All RPI artifacts live under .agents/rpi/ relative to the working directory (which may be a worktree):

Text Only
.agents/rpi/
  phased-state.json           # Orchestrator state (survives across phases)
  phased-orchestration.log    # Append-only log of phase transitions
  phase-1-result.json         # Phase result artifact (discovery)
  phase-2-result.json         # Phase result artifact (implementation)
  phase-3-result.json         # Phase result artifact (validation)
  phase-1-summary.md          # Phase summary (written by Claude or fallback)
  phase-2-summary.md          # Phase summary
  phase-3-summary.md          # Phase summary
  phase-1-handoff.md          # Handoff file (context degradation signal)

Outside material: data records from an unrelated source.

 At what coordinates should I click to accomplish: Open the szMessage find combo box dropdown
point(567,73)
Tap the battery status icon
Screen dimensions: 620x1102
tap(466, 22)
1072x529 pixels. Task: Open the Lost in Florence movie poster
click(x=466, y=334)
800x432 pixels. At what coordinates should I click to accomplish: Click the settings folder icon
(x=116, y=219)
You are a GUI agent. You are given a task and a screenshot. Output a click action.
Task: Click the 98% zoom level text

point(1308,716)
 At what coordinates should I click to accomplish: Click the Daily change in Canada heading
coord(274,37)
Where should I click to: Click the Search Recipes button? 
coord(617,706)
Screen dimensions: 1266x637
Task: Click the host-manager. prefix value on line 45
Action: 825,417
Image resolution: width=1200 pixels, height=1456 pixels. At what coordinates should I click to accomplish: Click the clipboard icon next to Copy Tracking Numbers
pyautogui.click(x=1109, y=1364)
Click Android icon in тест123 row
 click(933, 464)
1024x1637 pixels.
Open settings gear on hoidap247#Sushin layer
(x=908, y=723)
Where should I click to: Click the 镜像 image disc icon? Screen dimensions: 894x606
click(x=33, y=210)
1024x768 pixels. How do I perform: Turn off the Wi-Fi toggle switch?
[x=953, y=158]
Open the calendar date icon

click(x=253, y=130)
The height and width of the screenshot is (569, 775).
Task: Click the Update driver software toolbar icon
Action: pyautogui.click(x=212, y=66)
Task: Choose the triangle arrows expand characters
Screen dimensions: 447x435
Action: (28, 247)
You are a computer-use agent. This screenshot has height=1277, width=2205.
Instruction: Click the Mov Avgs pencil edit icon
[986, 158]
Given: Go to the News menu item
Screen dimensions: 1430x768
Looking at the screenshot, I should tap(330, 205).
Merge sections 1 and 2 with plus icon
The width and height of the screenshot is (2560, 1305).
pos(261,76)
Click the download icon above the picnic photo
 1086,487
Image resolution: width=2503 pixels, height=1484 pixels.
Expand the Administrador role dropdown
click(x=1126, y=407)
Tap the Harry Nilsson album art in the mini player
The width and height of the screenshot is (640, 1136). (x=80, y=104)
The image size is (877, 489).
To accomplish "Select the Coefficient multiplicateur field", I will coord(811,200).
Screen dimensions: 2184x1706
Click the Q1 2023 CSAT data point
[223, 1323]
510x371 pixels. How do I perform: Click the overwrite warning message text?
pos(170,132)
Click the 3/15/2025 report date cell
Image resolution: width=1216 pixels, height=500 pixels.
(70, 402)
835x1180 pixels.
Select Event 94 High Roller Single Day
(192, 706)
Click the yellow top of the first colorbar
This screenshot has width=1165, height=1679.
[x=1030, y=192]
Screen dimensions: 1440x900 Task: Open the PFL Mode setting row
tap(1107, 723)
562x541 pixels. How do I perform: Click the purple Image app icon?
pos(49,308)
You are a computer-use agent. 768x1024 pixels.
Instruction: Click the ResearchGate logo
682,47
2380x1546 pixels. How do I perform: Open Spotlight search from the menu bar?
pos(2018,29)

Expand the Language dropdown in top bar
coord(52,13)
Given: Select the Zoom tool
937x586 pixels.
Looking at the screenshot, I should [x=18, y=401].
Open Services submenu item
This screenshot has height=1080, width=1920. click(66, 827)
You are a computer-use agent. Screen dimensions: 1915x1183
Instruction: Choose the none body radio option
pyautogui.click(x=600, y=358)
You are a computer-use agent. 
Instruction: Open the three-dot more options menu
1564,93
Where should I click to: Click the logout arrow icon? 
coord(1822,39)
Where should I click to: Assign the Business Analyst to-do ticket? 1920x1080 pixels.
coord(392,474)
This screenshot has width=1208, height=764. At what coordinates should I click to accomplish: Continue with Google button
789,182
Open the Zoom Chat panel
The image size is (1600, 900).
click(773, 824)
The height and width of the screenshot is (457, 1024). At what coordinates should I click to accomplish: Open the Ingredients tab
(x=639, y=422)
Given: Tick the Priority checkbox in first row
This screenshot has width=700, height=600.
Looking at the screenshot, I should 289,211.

  phase-2-handoff.md          # Handoff file
  phase-3-handoff.md          # Handoff file
  live-status.md              # Live status file (optional, --live-status flag)
  runs/
    <run-id>/
      phased-state.json       # Per-run mirrored orchestrator state
      heartbeat.txt           # Liveness heartbeat
      events.jsonl            # Normalized runtime/control events (schema: rpi-c2-events.schema.json)
      commands.jsonl          # Control-plane commands (schema: rpi-c2-commands.schema.json)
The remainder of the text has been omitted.